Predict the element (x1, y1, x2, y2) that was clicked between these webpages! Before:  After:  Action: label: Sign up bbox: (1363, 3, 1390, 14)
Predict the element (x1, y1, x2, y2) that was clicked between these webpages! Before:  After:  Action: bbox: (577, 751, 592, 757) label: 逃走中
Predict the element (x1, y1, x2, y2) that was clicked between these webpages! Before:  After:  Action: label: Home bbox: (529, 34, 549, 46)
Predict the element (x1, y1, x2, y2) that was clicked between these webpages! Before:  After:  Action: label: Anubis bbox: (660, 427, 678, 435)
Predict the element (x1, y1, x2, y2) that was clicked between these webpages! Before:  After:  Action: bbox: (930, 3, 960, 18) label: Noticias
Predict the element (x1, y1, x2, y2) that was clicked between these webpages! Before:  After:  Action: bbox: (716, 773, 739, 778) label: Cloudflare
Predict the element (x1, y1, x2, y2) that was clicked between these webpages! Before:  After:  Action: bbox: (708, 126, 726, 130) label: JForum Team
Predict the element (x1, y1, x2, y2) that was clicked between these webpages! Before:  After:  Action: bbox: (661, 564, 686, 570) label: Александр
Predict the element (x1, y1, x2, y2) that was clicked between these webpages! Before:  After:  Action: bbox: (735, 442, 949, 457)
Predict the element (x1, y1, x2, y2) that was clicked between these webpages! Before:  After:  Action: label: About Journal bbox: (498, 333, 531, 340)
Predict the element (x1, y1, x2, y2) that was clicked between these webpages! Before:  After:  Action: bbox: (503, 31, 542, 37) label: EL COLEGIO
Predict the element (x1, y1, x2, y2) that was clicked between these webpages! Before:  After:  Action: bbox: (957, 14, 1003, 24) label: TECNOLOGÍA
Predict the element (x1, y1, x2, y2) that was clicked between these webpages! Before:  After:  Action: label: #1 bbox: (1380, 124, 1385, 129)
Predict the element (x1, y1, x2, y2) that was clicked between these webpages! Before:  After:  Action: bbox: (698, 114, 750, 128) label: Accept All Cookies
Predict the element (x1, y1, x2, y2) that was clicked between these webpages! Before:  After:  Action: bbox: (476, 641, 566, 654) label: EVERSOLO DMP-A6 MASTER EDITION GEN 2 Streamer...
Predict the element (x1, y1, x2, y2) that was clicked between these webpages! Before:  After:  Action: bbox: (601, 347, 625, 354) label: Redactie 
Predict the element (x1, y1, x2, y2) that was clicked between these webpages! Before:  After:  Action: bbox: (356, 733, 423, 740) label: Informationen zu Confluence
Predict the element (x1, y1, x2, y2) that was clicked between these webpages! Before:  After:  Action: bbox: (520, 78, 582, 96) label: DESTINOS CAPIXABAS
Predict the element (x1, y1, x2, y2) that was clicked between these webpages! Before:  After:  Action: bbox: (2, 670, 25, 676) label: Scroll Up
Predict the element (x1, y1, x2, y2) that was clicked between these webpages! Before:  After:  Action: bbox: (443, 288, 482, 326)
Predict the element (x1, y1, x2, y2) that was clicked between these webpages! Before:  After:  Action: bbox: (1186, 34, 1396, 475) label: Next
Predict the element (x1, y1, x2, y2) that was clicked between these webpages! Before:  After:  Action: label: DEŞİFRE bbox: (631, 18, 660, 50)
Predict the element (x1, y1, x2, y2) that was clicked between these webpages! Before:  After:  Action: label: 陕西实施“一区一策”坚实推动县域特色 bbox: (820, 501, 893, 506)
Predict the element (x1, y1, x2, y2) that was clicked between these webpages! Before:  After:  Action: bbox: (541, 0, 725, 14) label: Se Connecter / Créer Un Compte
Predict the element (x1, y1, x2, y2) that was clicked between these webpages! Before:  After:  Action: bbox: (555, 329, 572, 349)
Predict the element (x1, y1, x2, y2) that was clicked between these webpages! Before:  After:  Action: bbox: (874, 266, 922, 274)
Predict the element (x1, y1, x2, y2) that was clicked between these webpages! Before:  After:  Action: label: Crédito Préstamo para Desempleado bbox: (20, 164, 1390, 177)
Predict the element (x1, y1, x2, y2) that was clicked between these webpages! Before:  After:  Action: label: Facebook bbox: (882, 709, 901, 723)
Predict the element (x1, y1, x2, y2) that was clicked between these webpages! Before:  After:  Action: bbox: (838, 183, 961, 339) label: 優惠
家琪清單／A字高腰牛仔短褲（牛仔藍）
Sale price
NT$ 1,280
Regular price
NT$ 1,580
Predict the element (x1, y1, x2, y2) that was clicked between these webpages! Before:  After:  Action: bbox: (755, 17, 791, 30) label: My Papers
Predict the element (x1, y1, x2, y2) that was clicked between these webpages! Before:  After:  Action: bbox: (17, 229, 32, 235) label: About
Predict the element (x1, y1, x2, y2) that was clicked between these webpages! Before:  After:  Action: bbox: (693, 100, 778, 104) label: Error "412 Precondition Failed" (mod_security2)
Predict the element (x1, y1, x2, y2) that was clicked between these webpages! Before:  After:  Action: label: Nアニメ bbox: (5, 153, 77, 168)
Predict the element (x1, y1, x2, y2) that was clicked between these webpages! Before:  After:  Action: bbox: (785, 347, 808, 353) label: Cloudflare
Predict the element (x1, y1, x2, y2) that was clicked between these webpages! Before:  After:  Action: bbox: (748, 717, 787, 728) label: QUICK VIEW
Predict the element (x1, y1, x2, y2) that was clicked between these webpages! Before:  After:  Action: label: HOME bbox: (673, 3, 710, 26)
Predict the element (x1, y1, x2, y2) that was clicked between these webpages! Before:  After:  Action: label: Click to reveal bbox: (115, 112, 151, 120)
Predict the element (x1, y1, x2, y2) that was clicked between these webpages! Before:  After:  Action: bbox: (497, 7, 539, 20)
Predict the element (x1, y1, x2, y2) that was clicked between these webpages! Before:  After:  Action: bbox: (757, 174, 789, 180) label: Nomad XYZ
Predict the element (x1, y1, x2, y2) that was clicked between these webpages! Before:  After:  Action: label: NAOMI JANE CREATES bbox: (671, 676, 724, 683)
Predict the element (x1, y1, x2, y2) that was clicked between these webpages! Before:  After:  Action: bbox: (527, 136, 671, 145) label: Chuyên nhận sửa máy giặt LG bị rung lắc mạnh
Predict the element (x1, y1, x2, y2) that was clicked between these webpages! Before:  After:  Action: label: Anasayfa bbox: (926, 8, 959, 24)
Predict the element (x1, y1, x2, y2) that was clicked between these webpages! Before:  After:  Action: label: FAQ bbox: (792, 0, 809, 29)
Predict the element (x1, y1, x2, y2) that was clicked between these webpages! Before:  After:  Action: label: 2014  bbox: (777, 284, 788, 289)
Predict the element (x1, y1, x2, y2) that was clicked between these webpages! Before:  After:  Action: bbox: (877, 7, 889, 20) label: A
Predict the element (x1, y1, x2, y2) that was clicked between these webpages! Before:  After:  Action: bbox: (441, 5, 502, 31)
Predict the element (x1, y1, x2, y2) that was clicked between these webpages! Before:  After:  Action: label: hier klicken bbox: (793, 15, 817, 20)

※ ※ ※

Copy every item above, word for word and in the same order.

- **Correct answer**
Predict the element (x1, y1, x2, y2) that was clicked between these webpages! Before:  After:  Action: label: Sign up bbox: (1363, 3, 1390, 14)
Predict the element (x1, y1, x2, y2) that was clicked between these webpages! Before:  After:  Action: bbox: (577, 751, 592, 757) label: 逃走中
Predict the element (x1, y1, x2, y2) that was clicked between these webpages! Before:  After:  Action: label: Home bbox: (529, 34, 549, 46)
Predict the element (x1, y1, x2, y2) that was clicked between these webpages! Before:  After:  Action: label: Anubis bbox: (660, 427, 678, 435)
Predict the element (x1, y1, x2, y2) that was clicked between these webpages! Before:  After:  Action: bbox: (930, 3, 960, 18) label: Noticias
Predict the element (x1, y1, x2, y2) that was clicked between these webpages! Before:  After:  Action: bbox: (716, 773, 739, 778) label: Cloudflare
Predict the element (x1, y1, x2, y2) that was clicked between these webpages! Before:  After:  Action: bbox: (708, 126, 726, 130) label: JForum Team
Predict the element (x1, y1, x2, y2) that was clicked between these webpages! Before:  After:  Action: bbox: (661, 564, 686, 570) label: Александр
Predict the element (x1, y1, x2, y2) that was clicked between these webpages! Before:  After:  Action: bbox: (735, 442, 949, 457)
Predict the element (x1, y1, x2, y2) that was clicked between these webpages! Before:  After:  Action: label: About Journal bbox: (498, 333, 531, 340)
Predict the element (x1, y1, x2, y2) that was clicked between these webpages! Before:  After:  Action: bbox: (503, 31, 542, 37) label: EL COLEGIO
Predict the element (x1, y1, x2, y2) that was clicked between these webpages! Before:  After:  Action: bbox: (957, 14, 1003, 24) label: TECNOLOGÍA
Predict the element (x1, y1, x2, y2) that was clicked between these webpages! Before:  After:  Action: label: #1 bbox: (1380, 124, 1385, 129)
Predict the element (x1, y1, x2, y2) that was clicked between these webpages! Before:  After:  Action: bbox: (698, 114, 750, 128) label: Accept All Cookies
Predict the element (x1, y1, x2, y2) that was clicked between these webpages! Before:  After:  Action: bbox: (476, 641, 566, 654) label: EVERSOLO DMP-A6 MASTER EDITION GEN 2 Streamer...
Predict the element (x1, y1, x2, y2) that was clicked between these webpages! Before:  After:  Action: bbox: (601, 347, 625, 354) label: Redactie 
Predict the element (x1, y1, x2, y2) that was clicked between these webpages! Before:  After:  Action: bbox: (356, 733, 423, 740) label: Informationen zu Confluence
Predict the element (x1, y1, x2, y2) that was clicked between these webpages! Before:  After:  Action: bbox: (520, 78, 582, 96) label: DESTINOS CAPIXABAS
Predict the element (x1, y1, x2, y2) that was clicked between these webpages! Before:  After:  Action: bbox: (2, 670, 25, 676) label: Scroll Up
Predict the element (x1, y1, x2, y2) that was clicked between these webpages! Before:  After:  Action: bbox: (443, 288, 482, 326)
Predict the element (x1, y1, x2, y2) that was clicked between these webpages! Before:  After:  Action: bbox: (1186, 34, 1396, 475) label: Next
Predict the element (x1, y1, x2, y2) that was clicked between these webpages! Before:  After:  Action: label: DEŞİFRE bbox: (631, 18, 660, 50)
Predict the element (x1, y1, x2, y2) that was clicked between these webpages! Before:  After:  Action: label: 陕西实施“一区一策”坚实推动县域特色 bbox: (820, 501, 893, 506)
Predict the element (x1, y1, x2, y2) that was clicked between these webpages! Before:  After:  Action: bbox: (541, 0, 725, 14) label: Se Connecter / Créer Un Compte
Predict the element (x1, y1, x2, y2) that was clicked between these webpages! Before:  After:  Action: bbox: (555, 329, 572, 349)
Predict the element (x1, y1, x2, y2) that was clicked between these webpages! Before:  After:  Action: bbox: (874, 266, 922, 274)
Predict the element (x1, y1, x2, y2) that was clicked between these webpages! Before:  After:  Action: label: Crédito Préstamo para Desempleado bbox: (20, 164, 1390, 177)
Predict the element (x1, y1, x2, y2) that was clicked between these webpages! Before:  After:  Action: label: Facebook bbox: (882, 709, 901, 723)
Predict the element (x1, y1, x2, y2) that was clicked between these webpages! Before:  After:  Action: bbox: (838, 183, 961, 339) label: 優惠
家琪清單／A字高腰牛仔短褲（牛仔藍）
Sale price
NT$ 1,280
Regular price
NT$ 1,580
Predict the element (x1, y1, x2, y2) that was clicked between these webpages! Before:  After:  Action: bbox: (755, 17, 791, 30) label: My Papers
Predict the element (x1, y1, x2, y2) that was clicked between these webpages! Before:  After:  Action: bbox: (17, 229, 32, 235) label: About
Predict the element (x1, y1, x2, y2) that was clicked between these webpages! Before:  After:  Action: bbox: (693, 100, 778, 104) label: Error "412 Precondition Failed" (mod_security2)
Predict the element (x1, y1, x2, y2) that was clicked between these webpages! Before:  After:  Action: label: Nアニメ bbox: (5, 153, 77, 168)
Predict the element (x1, y1, x2, y2) that was clicked between these webpages! Before:  After:  Action: bbox: (785, 347, 808, 353) label: Cloudflare
Predict the element (x1, y1, x2, y2) that was clicked between these webpages! Before:  After:  Action: bbox: (748, 717, 787, 728) label: QUICK VIEW
Predict the element (x1, y1, x2, y2) that was clicked between these webpages! Before:  After:  Action: label: HOME bbox: (673, 3, 710, 26)
Predict the element (x1, y1, x2, y2) that was clicked between these webpages! Before:  After:  Action: label: Click to reveal bbox: (115, 112, 151, 120)
Predict the element (x1, y1, x2, y2) that was clicked between these webpages! Before:  After:  Action: bbox: (497, 7, 539, 20)
Predict the element (x1, y1, x2, y2) that was clicked between these webpages! Before:  After:  Action: bbox: (757, 174, 789, 180) label: Nomad XYZ
Predict the element (x1, y1, x2, y2) that was clicked between these webpages! Before:  After:  Action: label: NAOMI JANE CREATES bbox: (671, 676, 724, 683)
Predict the element (x1, y1, x2, y2) that was clicked between these webpages! Before:  After:  Action: bbox: (527, 136, 671, 145) label: Chuyên nhận sửa máy giặt LG bị rung lắc mạnh
Predict the element (x1, y1, x2, y2) that was clicked between these webpages! Before:  After:  Action: label: Anasayfa bbox: (926, 8, 959, 24)
Predict the element (x1, y1, x2, y2) that was clicked between these webpages! Before:  After:  Action: label: FAQ bbox: (792, 0, 809, 29)
Predict the element (x1, y1, x2, y2) that was clicked between these webpages! Before:  After:  Action: label: 2014  bbox: (777, 284, 788, 289)
Predict the element (x1, y1, x2, y2) that was clicked between these webpages! Before:  After:  Action: bbox: (877, 7, 889, 20) label: A
Predict the element (x1, y1, x2, y2) that was clicked between these webpages! Before:  After:  Action: bbox: (441, 5, 502, 31)
Predict the element (x1, y1, x2, y2) that was clicked between these webpages! Before:  After:  Action: label: hier klicken bbox: (793, 15, 817, 20)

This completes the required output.